[Stored items]
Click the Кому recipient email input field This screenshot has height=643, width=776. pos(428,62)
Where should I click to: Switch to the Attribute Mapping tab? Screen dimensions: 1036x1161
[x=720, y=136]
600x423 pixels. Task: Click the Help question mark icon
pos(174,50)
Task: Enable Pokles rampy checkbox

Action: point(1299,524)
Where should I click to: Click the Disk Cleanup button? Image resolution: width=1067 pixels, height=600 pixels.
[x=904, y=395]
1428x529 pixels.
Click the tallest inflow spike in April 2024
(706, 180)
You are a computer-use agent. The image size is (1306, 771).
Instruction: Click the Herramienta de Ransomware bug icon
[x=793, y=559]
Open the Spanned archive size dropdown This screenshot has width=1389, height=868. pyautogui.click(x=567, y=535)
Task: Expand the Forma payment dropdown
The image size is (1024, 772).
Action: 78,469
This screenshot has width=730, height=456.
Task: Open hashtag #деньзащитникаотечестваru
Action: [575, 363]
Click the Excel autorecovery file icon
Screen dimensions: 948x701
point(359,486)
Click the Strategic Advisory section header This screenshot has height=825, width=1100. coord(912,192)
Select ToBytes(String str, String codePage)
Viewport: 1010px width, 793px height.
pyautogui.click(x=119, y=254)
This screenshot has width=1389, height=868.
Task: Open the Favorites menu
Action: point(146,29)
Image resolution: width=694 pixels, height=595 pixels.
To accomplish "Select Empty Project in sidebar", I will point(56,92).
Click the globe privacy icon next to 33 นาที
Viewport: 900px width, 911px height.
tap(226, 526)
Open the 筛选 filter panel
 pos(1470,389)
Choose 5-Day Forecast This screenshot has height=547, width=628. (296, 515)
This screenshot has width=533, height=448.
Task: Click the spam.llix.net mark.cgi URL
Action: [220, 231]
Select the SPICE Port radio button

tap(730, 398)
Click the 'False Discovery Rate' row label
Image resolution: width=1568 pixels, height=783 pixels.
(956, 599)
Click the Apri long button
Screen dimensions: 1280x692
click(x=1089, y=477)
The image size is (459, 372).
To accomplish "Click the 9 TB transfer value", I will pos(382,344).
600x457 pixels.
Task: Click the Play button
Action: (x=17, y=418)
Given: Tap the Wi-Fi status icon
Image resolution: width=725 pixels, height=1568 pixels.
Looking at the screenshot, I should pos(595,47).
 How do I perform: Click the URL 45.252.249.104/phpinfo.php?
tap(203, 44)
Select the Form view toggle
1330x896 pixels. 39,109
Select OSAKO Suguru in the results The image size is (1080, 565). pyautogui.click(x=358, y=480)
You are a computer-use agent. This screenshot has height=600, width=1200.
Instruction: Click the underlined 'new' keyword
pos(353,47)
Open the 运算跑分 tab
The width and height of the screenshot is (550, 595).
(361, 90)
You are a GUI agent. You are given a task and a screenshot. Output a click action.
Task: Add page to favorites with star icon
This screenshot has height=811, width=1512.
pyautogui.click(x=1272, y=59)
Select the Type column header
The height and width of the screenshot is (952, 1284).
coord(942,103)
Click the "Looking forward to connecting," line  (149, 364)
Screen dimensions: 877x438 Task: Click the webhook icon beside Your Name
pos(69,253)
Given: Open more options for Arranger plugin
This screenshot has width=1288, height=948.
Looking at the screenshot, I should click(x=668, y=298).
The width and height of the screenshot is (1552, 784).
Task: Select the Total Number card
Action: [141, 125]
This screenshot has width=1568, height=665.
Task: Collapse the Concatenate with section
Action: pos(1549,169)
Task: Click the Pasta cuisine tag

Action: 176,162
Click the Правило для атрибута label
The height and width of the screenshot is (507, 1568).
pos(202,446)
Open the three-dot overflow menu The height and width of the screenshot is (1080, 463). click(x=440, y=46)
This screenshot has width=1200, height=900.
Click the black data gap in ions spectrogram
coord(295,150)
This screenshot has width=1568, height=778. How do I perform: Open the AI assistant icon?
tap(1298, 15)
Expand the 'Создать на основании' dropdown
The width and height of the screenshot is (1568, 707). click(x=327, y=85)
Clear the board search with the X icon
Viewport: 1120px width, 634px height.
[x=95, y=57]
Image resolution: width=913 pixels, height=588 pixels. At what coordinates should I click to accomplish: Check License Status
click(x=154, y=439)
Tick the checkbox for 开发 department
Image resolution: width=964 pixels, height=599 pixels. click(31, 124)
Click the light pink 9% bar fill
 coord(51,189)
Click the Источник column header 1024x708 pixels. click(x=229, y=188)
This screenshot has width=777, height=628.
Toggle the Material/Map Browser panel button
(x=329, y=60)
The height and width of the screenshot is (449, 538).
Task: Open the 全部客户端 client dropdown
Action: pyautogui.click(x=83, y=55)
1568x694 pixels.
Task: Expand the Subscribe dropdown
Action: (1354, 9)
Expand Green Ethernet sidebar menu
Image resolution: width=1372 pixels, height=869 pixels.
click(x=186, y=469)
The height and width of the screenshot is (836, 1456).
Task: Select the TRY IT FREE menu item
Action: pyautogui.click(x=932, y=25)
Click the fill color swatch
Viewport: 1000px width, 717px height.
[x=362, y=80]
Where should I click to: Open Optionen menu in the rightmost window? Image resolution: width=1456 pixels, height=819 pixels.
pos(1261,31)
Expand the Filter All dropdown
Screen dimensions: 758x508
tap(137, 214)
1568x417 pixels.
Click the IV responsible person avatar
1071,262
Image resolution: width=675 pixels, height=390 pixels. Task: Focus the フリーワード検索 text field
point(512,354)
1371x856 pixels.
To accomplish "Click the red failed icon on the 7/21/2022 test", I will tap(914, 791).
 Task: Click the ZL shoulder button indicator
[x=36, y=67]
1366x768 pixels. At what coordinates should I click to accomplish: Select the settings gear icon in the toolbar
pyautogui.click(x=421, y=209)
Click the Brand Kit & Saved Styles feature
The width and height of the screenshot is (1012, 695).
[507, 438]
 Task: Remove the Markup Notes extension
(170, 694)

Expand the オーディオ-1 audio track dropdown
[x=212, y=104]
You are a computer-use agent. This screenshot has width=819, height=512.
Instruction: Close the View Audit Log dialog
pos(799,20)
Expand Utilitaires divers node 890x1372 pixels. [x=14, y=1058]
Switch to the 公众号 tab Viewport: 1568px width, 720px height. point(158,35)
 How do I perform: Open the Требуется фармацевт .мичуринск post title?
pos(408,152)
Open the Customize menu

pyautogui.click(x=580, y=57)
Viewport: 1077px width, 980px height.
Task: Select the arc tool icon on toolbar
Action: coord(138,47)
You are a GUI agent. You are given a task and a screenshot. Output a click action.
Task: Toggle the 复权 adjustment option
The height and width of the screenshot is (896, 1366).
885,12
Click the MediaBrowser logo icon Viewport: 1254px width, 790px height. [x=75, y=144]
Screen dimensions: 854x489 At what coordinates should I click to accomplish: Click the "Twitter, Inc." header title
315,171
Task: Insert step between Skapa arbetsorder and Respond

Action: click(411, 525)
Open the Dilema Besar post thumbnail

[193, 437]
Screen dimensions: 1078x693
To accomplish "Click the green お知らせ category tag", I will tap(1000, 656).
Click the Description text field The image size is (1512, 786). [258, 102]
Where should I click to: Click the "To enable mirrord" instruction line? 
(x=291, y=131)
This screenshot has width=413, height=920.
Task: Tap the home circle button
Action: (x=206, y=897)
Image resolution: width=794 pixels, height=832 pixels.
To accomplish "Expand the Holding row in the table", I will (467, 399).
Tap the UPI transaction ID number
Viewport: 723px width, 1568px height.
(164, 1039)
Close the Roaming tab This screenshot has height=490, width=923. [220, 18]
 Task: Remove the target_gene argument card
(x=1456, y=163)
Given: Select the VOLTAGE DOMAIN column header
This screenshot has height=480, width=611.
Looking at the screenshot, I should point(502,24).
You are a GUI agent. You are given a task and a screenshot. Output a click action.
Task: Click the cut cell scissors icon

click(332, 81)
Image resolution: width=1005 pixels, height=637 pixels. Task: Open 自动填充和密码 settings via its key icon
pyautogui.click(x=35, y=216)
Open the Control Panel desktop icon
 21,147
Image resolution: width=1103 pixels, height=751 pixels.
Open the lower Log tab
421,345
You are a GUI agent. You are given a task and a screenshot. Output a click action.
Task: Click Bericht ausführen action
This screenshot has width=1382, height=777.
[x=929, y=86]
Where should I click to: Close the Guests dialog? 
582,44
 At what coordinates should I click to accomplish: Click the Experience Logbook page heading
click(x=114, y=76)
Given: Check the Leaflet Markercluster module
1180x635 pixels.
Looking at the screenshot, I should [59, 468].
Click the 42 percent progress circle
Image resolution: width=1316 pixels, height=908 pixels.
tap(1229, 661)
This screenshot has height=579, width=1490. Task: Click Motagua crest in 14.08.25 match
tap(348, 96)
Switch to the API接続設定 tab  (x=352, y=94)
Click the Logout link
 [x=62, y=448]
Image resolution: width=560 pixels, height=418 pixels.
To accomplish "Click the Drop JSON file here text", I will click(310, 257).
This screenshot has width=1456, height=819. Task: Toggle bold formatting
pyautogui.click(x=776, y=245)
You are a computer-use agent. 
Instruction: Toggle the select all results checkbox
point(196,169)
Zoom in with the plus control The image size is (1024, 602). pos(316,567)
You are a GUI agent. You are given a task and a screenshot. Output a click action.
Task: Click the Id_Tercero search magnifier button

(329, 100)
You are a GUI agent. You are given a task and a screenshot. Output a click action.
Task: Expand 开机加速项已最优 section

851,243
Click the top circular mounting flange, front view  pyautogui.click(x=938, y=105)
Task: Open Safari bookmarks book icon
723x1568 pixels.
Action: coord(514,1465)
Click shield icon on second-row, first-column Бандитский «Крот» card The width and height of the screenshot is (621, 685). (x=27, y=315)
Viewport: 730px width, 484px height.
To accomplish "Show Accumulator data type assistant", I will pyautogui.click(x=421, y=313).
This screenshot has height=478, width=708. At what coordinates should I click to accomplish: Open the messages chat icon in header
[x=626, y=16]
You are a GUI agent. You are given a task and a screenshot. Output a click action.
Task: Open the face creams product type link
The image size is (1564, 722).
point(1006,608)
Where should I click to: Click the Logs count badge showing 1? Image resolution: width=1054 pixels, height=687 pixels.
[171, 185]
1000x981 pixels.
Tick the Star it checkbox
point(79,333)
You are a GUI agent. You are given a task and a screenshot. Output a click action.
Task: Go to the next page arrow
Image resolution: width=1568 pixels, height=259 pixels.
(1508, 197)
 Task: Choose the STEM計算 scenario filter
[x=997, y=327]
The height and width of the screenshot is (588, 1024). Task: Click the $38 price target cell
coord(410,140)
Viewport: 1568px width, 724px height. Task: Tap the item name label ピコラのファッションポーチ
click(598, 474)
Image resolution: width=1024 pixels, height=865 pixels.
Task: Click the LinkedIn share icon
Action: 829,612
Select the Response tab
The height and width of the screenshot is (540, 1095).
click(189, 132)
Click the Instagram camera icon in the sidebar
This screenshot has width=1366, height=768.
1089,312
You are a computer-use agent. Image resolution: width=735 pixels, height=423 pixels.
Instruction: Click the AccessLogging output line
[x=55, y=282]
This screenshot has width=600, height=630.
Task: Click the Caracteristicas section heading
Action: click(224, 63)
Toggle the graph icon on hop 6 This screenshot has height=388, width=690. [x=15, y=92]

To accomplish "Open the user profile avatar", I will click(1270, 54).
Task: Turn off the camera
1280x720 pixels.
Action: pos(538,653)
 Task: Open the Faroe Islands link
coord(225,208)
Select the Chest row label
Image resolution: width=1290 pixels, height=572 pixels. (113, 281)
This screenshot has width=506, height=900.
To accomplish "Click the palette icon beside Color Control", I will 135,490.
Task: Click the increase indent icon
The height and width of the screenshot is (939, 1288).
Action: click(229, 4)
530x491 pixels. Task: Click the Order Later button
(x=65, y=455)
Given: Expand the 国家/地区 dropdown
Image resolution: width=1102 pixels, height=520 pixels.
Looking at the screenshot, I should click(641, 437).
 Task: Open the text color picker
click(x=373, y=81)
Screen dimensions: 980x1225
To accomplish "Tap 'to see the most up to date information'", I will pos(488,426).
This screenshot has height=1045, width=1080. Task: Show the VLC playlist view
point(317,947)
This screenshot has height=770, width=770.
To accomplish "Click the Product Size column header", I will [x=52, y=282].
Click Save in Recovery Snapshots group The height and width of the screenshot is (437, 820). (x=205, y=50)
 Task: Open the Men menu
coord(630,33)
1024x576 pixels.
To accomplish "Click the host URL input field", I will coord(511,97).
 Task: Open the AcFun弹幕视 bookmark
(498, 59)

Task statement: Each line above that contains the word "column" should be returned.

Task answer:
Select the Type column header
Click the Источник column header 1024x708 pixels. click(x=229, y=188)
Given: Select the VOLTAGE DOMAIN column header
Click shield icon on second-row, first-column Бандитский «Крот» card The width and height of the screenshot is (621, 685). (x=27, y=315)
To accomplish "Click the Product Size column header", I will [x=52, y=282].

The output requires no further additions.